Crescent Coconut Almond Twist
3/4 cup sliced almonds, toasted
2 tablespoons brown sugar
1 tablespoon butter, softened
3/4 cup coconut
1 tablespoon flour
1 teaspoon almond extract
1 egg, separated
8 ounces refrigerated crescent roll dough
2 teaspoons water
1/3 cup + 1 tbl. powdered sugar
2 teaspoons milk
1/2 teaspoon almond extract
Heat oven to 350ºF. Grease cookie sheet. Reserve 1 tbl. almonds for
garnish. Place remaining almonds in ziplock bag and crush with
rolling pin. In medium bowl, combine brown sugar and butter, mixing
well. Stir in coconut, flour, 1 tsp extract, egg white and crushed
almonds; mix well.
Unroll dough into 2 long rectangles. Firmly press perforations to
seal. Press each to form 12x4 inch rectangle. Spread half of almond
mixture in 2 inch wide strip lengthwise down center of each
rectangle to within 1/4 inch of each end. Fold sides over filling;
pinch edges to seal. With rolls side by side and starting at one
end, carefully overlap rolls 2 times to form 1 twist; press ends to
seal. Place twist on greased cookie sheet.

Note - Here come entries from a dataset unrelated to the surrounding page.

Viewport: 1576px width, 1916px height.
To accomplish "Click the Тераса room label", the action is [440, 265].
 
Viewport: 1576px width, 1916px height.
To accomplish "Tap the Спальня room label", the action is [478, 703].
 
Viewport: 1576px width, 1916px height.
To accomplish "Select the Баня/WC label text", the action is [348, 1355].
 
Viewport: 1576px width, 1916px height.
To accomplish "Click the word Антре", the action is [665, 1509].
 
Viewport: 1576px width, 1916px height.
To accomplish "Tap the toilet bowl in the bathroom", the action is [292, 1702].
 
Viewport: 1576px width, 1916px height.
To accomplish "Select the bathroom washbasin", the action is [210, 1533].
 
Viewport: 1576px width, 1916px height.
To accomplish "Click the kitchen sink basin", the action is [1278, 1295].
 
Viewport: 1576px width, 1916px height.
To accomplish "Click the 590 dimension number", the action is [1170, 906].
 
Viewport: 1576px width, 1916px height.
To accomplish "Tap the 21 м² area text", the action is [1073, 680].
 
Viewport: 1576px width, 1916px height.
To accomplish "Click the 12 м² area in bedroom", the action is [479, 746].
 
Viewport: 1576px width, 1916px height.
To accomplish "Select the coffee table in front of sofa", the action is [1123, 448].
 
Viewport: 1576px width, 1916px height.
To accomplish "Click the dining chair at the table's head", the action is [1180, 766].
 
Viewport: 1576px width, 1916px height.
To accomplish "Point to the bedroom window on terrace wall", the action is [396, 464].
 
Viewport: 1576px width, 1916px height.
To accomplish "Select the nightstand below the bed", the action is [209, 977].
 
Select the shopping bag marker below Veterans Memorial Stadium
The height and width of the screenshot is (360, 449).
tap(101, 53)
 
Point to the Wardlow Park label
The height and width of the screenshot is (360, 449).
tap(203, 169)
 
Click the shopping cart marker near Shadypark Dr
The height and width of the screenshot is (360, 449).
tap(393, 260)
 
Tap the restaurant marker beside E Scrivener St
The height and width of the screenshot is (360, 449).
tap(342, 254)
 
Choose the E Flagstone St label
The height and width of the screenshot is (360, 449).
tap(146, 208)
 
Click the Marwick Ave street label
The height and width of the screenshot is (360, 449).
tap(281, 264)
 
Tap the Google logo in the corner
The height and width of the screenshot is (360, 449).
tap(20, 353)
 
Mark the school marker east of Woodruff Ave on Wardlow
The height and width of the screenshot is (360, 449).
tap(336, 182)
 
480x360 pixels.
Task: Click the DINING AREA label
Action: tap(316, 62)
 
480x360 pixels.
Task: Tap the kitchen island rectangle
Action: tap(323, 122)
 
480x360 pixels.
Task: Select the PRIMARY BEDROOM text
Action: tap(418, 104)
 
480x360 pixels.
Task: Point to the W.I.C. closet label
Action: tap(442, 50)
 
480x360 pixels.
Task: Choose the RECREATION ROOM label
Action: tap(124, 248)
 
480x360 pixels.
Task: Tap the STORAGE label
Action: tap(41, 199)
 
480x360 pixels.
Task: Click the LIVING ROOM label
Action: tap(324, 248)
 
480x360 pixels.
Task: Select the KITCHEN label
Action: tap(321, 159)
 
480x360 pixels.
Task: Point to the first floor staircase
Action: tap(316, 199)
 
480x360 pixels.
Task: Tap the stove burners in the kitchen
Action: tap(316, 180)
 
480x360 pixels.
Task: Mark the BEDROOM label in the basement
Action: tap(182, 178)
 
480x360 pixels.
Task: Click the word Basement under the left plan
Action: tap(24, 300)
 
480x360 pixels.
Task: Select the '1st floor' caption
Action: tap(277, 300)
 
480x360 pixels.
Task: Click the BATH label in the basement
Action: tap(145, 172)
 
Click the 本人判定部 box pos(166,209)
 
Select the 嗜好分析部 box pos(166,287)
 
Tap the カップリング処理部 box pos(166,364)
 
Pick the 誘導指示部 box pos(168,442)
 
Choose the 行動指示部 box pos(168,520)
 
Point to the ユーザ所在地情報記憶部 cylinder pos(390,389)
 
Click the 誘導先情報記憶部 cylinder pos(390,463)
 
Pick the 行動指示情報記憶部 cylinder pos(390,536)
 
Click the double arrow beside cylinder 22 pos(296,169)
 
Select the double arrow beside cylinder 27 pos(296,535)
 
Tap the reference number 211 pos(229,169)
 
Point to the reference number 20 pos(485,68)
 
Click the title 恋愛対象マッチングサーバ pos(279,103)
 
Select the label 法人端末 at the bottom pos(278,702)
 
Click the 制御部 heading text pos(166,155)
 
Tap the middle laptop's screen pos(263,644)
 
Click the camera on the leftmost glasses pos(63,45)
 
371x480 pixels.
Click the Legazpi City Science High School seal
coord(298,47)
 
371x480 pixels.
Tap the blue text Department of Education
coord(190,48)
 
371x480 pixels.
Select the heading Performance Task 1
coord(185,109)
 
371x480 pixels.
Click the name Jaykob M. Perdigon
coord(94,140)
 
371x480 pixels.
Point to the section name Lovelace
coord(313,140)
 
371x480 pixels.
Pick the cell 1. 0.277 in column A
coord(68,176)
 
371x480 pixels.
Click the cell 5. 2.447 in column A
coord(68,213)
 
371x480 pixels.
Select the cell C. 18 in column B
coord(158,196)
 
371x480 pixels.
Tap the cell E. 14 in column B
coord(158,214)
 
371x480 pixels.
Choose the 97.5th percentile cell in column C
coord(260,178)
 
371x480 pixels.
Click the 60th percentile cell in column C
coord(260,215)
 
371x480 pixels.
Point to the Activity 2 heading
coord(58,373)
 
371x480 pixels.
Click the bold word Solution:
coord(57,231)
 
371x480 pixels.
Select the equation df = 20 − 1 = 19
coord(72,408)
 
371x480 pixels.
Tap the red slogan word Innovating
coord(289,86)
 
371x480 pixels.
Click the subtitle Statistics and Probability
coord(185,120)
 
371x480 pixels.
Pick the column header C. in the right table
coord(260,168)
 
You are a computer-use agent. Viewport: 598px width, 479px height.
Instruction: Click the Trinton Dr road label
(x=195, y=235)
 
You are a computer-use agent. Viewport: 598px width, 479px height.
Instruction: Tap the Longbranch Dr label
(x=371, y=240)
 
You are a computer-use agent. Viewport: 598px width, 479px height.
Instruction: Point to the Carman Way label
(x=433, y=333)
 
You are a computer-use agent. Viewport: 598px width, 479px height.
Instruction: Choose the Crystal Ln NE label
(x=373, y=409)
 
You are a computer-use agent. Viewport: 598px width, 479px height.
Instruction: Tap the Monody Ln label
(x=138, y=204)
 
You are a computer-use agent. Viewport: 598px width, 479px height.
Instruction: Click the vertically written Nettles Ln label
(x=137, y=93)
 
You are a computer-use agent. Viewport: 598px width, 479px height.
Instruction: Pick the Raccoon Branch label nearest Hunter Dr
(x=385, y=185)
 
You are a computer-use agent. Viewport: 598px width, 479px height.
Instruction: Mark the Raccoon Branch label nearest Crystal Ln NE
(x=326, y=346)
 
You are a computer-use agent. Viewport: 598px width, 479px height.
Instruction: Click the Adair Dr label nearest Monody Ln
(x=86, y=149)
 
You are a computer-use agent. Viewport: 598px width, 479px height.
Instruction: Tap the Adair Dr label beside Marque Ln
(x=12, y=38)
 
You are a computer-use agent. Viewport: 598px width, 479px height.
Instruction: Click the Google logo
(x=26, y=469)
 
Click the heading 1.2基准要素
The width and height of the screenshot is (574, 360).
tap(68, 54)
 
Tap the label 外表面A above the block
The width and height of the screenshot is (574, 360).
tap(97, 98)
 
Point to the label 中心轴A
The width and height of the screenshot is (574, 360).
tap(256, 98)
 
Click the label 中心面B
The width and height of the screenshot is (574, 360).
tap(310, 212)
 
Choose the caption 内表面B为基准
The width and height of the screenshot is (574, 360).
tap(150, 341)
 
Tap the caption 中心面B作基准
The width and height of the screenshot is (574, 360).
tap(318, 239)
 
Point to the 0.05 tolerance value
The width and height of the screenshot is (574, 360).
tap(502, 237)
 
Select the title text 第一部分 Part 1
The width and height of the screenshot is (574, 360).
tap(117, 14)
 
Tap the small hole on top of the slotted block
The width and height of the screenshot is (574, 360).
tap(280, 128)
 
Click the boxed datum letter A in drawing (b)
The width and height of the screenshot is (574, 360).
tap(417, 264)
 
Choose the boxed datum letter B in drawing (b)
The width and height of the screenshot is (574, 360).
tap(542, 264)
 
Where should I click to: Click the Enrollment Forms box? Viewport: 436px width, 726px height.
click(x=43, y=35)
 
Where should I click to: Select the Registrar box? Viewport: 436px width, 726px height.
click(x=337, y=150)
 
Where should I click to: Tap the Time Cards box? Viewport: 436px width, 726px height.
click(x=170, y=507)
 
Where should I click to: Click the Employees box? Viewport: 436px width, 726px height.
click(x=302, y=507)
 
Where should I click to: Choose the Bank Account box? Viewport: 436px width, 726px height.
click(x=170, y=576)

In small bowl, combine egg yolk with water, beating well. Brush over
twist. Bake at 350ºF for 19-25 minutes or until golden brown. Cool
10 minutes. Remove from cookie sheet and place on wire rack to cool.
In small bowl, combine powdered sugar, milk and 1/2 tsp extract,
blending until smooth. Drizzle over twist and garnish with reserved
almonds. To toast almonds, spread on cookie sheet; bake at 350ºF for
4-7 minutes or until light golden brown, stirring occasionally.